Write out the data again exactly, skipping every picture.

=== Section Start ===

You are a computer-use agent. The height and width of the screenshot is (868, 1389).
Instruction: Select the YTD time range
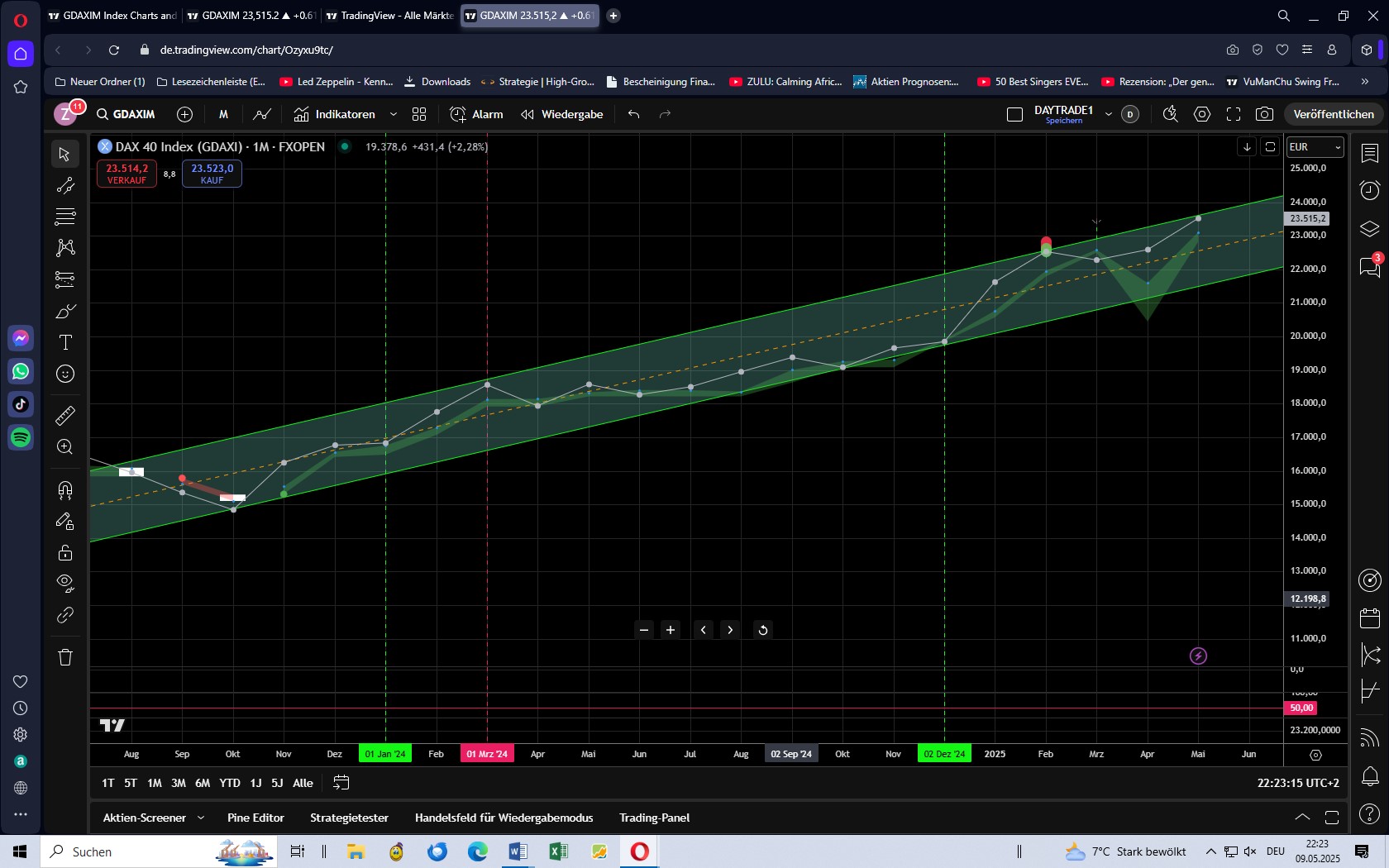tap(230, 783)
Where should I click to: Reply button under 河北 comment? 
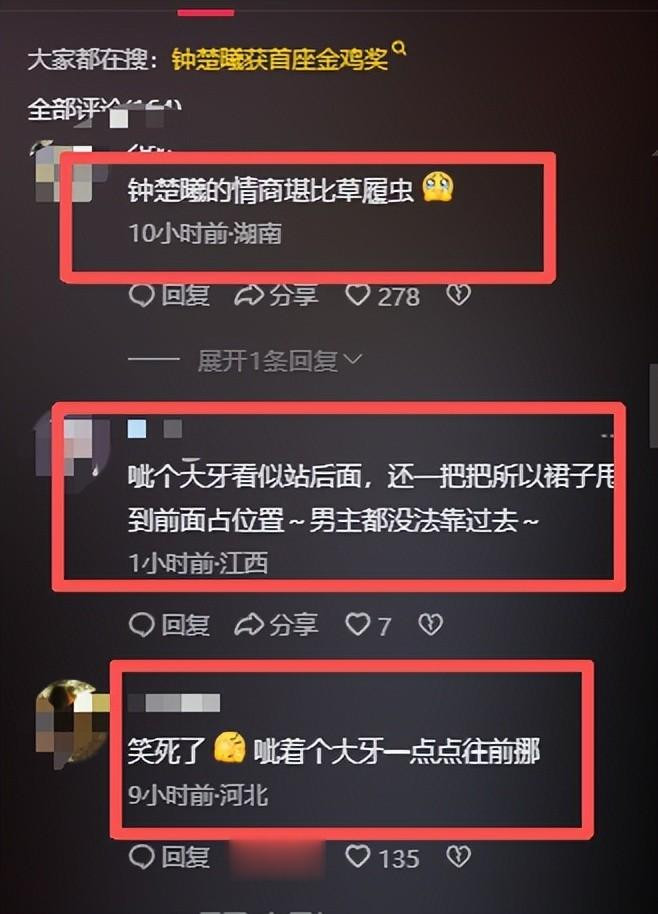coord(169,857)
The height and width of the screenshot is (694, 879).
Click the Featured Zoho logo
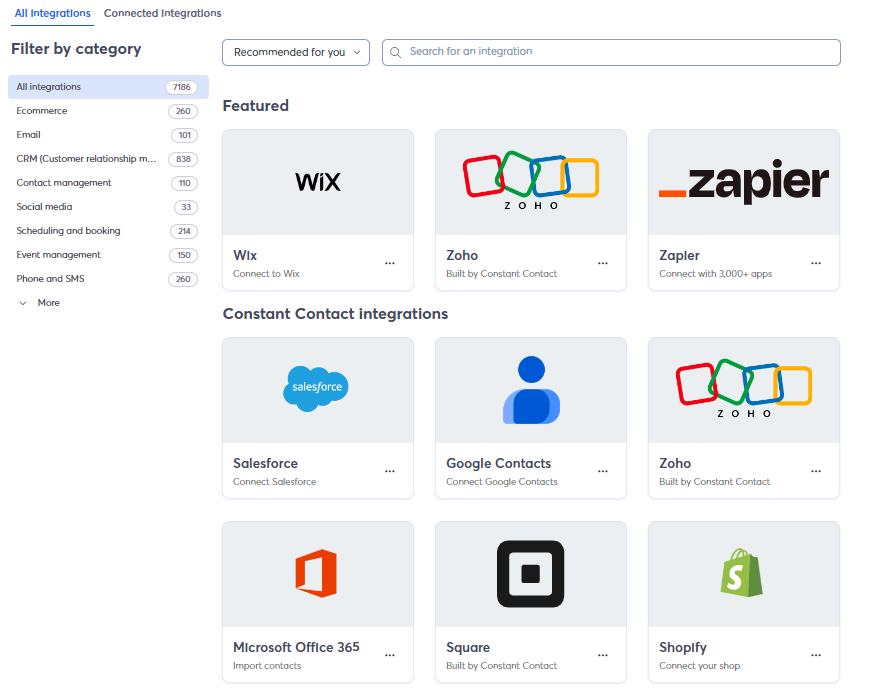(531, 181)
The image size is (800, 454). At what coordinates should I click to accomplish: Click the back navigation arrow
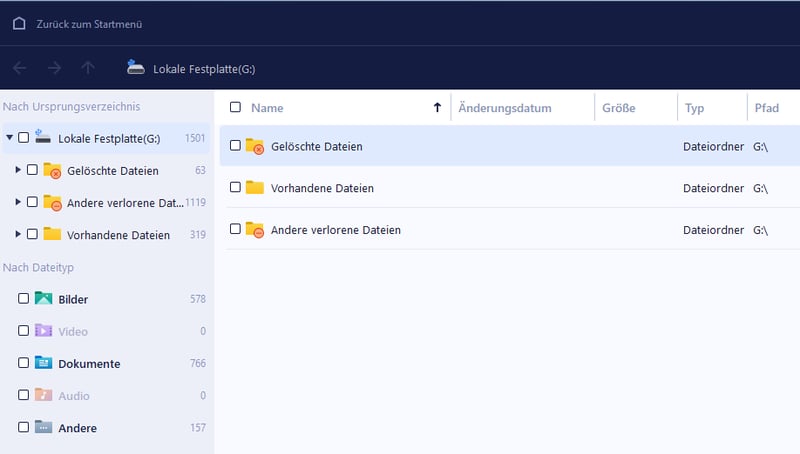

=== Section End ===

__Completed task__.
You are a computer-use agent. The height and width of the screenshot is (868, 1389).
Instruction: Select the YTD time range
tap(230, 783)
Where should I click to: Reply button under 河北 comment? 
coord(169,857)
The height and width of the screenshot is (694, 879).
Click the Featured Zoho logo
(531, 181)
The image size is (800, 454). At what coordinates should I click to accomplish: Click the back navigation arrow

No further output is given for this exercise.